## Stated task 1
Answer these from the passage on Bradfield's war memorials:
(a) How many Bradfield pupils of the late-nineteenth-century generation lost their lives in the First World War?
(b) In what month and year was the Collingwood Cross erected?
(c) In what year was that memorial moved to its current location?
## Stated task 2
Carry on writing the passage on Bradfield's war memorials, beginning right after its final sentence.

## Passage given

At the close of the nineteenth century Bradfield was a much smaller school which offered a classical curriculum for the pupils housed in the main College buildings, an ‘army class’ which prepared pupils for military service and a ‘navy class’ based in the recently-built House-on-the-Hill. Within twenty years 279 pupils of that generation had lost their lives in the First World War. A further 198 Bradfieldians lost their lives during the Second World War and two have died in Wars since 1945.

On the 11th hour of the 11th day of the 11th month, Bradfield remembered them during an Armistice Day service in front of the Bradfield War Memorials. Bradfield pupils, staff and guests gathered in Quad to pay their respects as representatives of the Bradfield community laid wreaths at the foot of the memorials. The Headmaster addressed the school prior to the playing of The Last Post and two-minute silence and you can read his reflection below.

The following day the College hosted a Remembrance Sunday service in Chapel. To open the service, current pupils read out the names from the Roll of Honour, paying tribute to the former pupils who lost their lives during the Wars. We welcomed back Old Bradfieldian and Royal Marine Dom Rogers (D 96-01) to give the address, during which he remembered his former Head of House John Sanderson (D 94-99) who died during deployment in Afghanistan in 2010. You can also read his address below alongside a short article on the impact of the First World War on The Bradfield Club in Peckham, researched and written by College Archivist John Cardwell.

Headmaster’s Remembrance Reflection

The Collingwood Cross was erected as a memorial in November 1916, on the other side of Quad outside Big School. Initially it bore some 159 names and the simple inscription, ‘Pro deo et patria’, ‘for God and Country’. The Chief of the Imperial General Staff visited Bradfield for its dedication ceremony and commended the service of public schoolboys in a speech widely reported in the national press. By the end of the war a further 120 names needed to be added to the base. 

The memorial was moved to its current location in 1951 in order to accommodate the slate tablets behind it which record the names of some 200 more Old Bradfieldians who lost their lives in the Second World War. 

Large memorials and gleaming white headstones now welcome visitors to the war cemeteries of France. But a century ago, these soldiers’ graves were marked with simple wooden crosses. During the war, soldiers were typically buried where they fell or close by. Such was the scale of the killing that many crosses were made in the field by comrades, often from scrap wood or old packing crates.

## Data shown
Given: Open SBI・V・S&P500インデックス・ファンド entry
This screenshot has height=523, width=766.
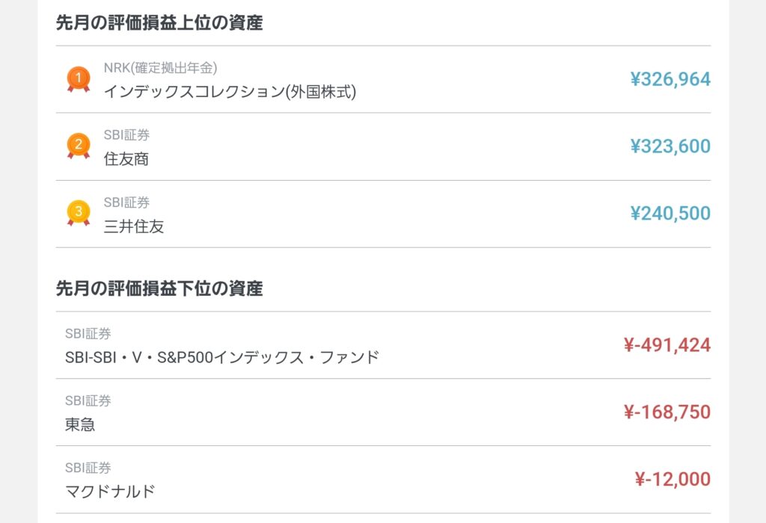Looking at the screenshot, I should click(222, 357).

## Final answer 1
(a) 279
(b) November 1916
(c) 1951

## Final answer 2
When those temporary wooden crosses were replaced by permanent stone memorials after the war, soldiers’ families were given the opportunity to keep the originals. Some 16 such crosses were given to the College for safe-keeping and they have been on display since 2018 in the cloisters leading up to Chapel at the end of bloods passage. 

This is the humblest of those crosses, made of two rough planks held together by four handmade nails. Its rustic simplicity is strangely moving. It has even lost its name plate and can therefore represent all the Bradfieldians that we remember and honour today.  

This physical object brought back from the battlefield helps us to connect with those men in a personal way. It reminds us not only of lives cut short but of the impact upon those who survived, upon those who knew them, and those who loved them. It reminds us of the families and the communities who received these crosses of remembrance and held them dear.  

For the bodies whose graves were first marked by crosses such as these, for the Bradfieldians remembered on this double memorial and for their families, their friends and their teachers, the symbol of the cross speaks of the self-sacrifice of a generation by recalling the sacrifice of Jesus Christ.   

The cross reminds us not just of the Crucifixion of Jesus, however, but also of the salvation offered to us through his passion and death. The cross is a symbol both of sacrifice and of hope in resurrection.  

This wooden cross once physically marked the mortal remains of a person who lived and learned where we stand today. Much more importantly, it also represents the faith that he and his comrades now rest in an eternal home.  

At this time, the pity of war is acutely felt by many communities across the world. In several countries peace seems simultaneously more distant and more important than ever. We therefore continue to pray for those who die, for those who suffer, for those who weep, and for those who mourn amidst chaos and confusion. Above all, we pray for peace.  

 

More photos from Remembrance 2023

Dom Rogers (D 96-01) Remembrance Address

On a wall of a building in a Forward Operating Base I served in in Sangin, Afghanistan, was daubed the following, paraphrasing from Theodore Roosevelt:

“It’s not the critic who counts; not the man who points out how the strong man stumbles, or where the doer of deeds could have done them better. The credit belongs to the man who is actually in the arena, whose face is marred by dust and sweat and blood…

… who at the best knows in the end the triumph of high achievement, and who at the worst, if he fails, at least fails while daring greatly.”

Today is a day of Remembrance and thanksgiving for all those who have been involved in war, all those who have been in the arena. Of course we think of World War I, thought of as the war to end all wars, then World War II, the last time when total war threatened the freedom of our Island nation.  But we also think of many conflicts since which have claimed the lives or injured so many.

As we gather here in the Chapel, this sanctuary at the heart of the College, we remember in particular the members of this special community who served, did their duty, and paid the ultimate price, whose names are recorded in the roll of honour that was read out this morning. And many of us will also remember family, friends or colleagues. This being the first time I have been here for a Remembrance Service since I left in 2001, I remember in particular my old Head of House John Sanderson, who lost his life in Afghanistan the same summer I was deployed there, with a feeling that there but for the grace of God go I.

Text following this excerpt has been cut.